Modeling Host-Microbime Interactions

Peter E. Larsen
Seminar

Humans are not individual organisms. Rather, we are complex, dynamic ecosystems, comprised of interacting communities of human cells and a wide variety of microorganisms. Without these symbiotic microbial communities, our existence, and perhaps the existence of all complex forms of life, would be impossible. Recently, the profound impact of these communities on human health has begun to be understood, made possible by the advent of ultra-high throughput sequencing. In many regards, opening these communities to investigation has only highlighted the tremendous diversity in microbial populations from host to host and over time in the same host. This diversity makes associating specific microbial species with their effects on host health difficult. Here, we propose a set of integrated computational biology tools that link bacterial sensor networks, microbiome community interactions, and microbiome metabolome to host health.

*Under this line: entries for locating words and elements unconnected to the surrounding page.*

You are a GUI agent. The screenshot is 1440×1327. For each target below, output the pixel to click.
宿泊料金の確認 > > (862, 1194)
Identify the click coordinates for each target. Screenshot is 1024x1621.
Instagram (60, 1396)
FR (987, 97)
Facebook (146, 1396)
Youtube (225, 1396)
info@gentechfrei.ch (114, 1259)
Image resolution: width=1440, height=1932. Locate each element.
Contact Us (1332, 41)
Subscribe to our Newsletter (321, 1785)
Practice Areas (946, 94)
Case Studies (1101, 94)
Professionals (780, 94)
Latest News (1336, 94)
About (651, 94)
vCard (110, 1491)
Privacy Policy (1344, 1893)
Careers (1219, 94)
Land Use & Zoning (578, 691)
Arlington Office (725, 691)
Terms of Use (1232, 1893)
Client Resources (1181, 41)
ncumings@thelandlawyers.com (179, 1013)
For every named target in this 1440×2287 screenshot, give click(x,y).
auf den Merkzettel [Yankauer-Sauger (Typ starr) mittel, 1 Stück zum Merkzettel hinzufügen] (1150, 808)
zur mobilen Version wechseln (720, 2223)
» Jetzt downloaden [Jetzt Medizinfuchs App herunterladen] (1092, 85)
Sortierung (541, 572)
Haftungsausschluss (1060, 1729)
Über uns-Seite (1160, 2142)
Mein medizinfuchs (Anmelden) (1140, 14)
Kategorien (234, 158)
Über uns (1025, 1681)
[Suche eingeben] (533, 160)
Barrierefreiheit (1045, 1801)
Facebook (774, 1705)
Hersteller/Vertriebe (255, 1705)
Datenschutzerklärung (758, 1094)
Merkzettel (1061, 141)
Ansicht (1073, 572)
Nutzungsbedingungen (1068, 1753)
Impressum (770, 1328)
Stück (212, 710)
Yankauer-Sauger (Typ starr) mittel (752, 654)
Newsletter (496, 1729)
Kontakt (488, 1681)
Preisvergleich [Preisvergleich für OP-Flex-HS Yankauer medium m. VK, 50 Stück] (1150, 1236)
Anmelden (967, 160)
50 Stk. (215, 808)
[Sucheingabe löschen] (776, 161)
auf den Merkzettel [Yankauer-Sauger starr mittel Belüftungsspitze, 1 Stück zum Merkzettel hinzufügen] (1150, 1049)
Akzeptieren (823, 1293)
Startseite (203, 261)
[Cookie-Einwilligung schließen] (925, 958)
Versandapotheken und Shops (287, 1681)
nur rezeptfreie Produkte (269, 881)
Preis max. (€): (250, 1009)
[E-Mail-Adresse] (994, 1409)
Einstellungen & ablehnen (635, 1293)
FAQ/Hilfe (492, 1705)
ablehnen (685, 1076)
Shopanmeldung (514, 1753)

Using previously published genomic and metagenom ic datasets from bacterial, human, and mouse-model microbiome experiments, we have generated computational models that span multiple biological scales of host-microbiome interactions: the interaction between an individual bacterium’s metabolome and transportome with their host, a microbiome community’s metabolome influence on host health, and a dynamic model of the interactions between microbiome community, host, and host diet. Together, these elements will be used to generate a comprehensive model, iMOUSE, which can be used to reliably predict the results of biological experiments in silico and to identify an optimal diet for a host based on the host’s current microbiome. The computational models we have developed can be expanded far beyond the specific datasets analyzed here to a wide variety of host-microbiome interactions.